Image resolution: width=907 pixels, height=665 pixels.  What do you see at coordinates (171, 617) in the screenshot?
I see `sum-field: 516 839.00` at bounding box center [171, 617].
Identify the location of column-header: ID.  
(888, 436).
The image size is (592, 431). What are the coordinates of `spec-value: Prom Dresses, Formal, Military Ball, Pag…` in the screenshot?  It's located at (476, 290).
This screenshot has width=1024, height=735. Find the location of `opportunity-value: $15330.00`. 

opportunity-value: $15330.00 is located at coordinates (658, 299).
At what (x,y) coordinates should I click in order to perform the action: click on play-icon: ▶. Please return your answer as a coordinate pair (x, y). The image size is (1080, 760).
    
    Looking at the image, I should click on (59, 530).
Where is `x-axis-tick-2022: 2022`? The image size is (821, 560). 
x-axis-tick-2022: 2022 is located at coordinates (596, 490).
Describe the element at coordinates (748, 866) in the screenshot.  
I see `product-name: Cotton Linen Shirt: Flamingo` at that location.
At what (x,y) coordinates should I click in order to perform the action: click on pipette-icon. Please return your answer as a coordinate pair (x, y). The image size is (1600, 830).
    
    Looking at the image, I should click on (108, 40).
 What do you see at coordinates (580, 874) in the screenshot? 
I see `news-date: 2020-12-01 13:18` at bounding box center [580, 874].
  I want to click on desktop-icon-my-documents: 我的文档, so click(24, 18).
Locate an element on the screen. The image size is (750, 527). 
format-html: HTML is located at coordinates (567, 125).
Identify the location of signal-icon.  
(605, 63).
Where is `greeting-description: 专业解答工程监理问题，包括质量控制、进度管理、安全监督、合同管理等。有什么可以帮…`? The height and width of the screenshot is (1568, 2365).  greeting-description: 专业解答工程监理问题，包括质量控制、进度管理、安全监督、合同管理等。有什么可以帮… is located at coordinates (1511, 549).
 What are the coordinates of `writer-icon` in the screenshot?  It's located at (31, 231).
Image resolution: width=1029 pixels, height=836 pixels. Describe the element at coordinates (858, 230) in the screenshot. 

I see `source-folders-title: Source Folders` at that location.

========================

- _What to work on_: Reproduce the material above, changing every "image size" to "screenshot size" and leaving everything else as it stands.

- _Result for this task_:
Image resolution: width=907 pixels, height=665 pixels.  What do you see at coordinates (171, 617) in the screenshot?
I see `sum-field: 516 839.00` at bounding box center [171, 617].
Identify the location of column-header: ID.  
(888, 436).
The screenshot size is (592, 431). What are the coordinates of `spec-value: Prom Dresses, Formal, Military Ball, Pag…` in the screenshot?  It's located at (476, 290).
This screenshot has width=1024, height=735. Find the location of `opportunity-value: $15330.00`. 

opportunity-value: $15330.00 is located at coordinates (658, 299).
At what (x,y) coordinates should I click in order to perform the action: click on play-icon: ▶. Please return your answer as a coordinate pair (x, y). The screenshot size is (1080, 760).
    
    Looking at the image, I should click on (59, 530).
Where is `x-axis-tick-2022: 2022`? The screenshot size is (821, 560). 
x-axis-tick-2022: 2022 is located at coordinates (596, 490).
Describe the element at coordinates (748, 866) in the screenshot.  
I see `product-name: Cotton Linen Shirt: Flamingo` at that location.
At what (x,y) coordinates should I click in order to perform the action: click on pipette-icon. Please return your answer as a coordinate pair (x, y). The screenshot size is (1600, 830).
    
    Looking at the image, I should click on (108, 40).
 What do you see at coordinates (580, 874) in the screenshot? 
I see `news-date: 2020-12-01 13:18` at bounding box center [580, 874].
  I want to click on desktop-icon-my-documents: 我的文档, so click(24, 18).
Locate an element on the screen. The screenshot size is (750, 527). 
format-html: HTML is located at coordinates (567, 125).
Identify the location of signal-icon.  
(605, 63).
Where is `greeting-description: 专业解答工程监理问题，包括质量控制、进度管理、安全监督、合同管理等。有什么可以帮…`? The height and width of the screenshot is (1568, 2365).  greeting-description: 专业解答工程监理问题，包括质量控制、进度管理、安全监督、合同管理等。有什么可以帮… is located at coordinates (1511, 549).
 What are the coordinates of `writer-icon` in the screenshot?  It's located at (31, 231).
Image resolution: width=1029 pixels, height=836 pixels. Describe the element at coordinates (858, 230) in the screenshot. 

I see `source-folders-title: Source Folders` at that location.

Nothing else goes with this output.